EDitorial ± 31-Jul-2006

On Returning From Badminton

That familiar Cyberman stomp noise (thank you BBC website, thank you Bluetooth) echoed from my trouser pocket this morning, alerting me to a new text message --- I tell ya, it's the future. Using only 10% of the standard SMS ration, it said: BADDERS CE SOIR? Been a while, and thankfully cooler today, so allons-y.

Two competitive and sweaty games later, honours even and a Ribena Light downed, drove back listening to the uber-positive sounds of MJ Hibbett and turned into the road. Expect no space, they say, and you won't be disappointed. Even had a letter through the door today about a council meeting in mid August to consider a controversial dropped kerb, a few doors up, that's a tad wider than it has a right to be. This is a "very unfair situation", so it says.

Sure enough, lots of Smart car slots, little else, so up I go to turn around. Hang on, what's that, just outside my very own dwelling?

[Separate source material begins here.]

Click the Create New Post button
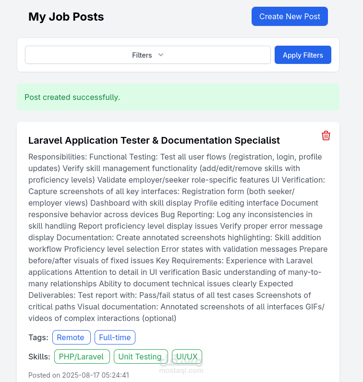The image size is (363, 382). [x=290, y=16]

Jerry: What about your father's car?
George: No, no, no. Out of the question. I was over there today. He's got the good spot in front of the good building in the good neighbourhood. I know he's not gonna wanna move.
Jerry: Are you serious?
George: You don't know what that spot means to him. Once he gets it, he doesn't go out for weeks.
--- Seinfeld, The Handicap Spot

Yep, I landed Frank Costanza's coveted spot, and it feels as sweet as Willy Wonka's factory floor.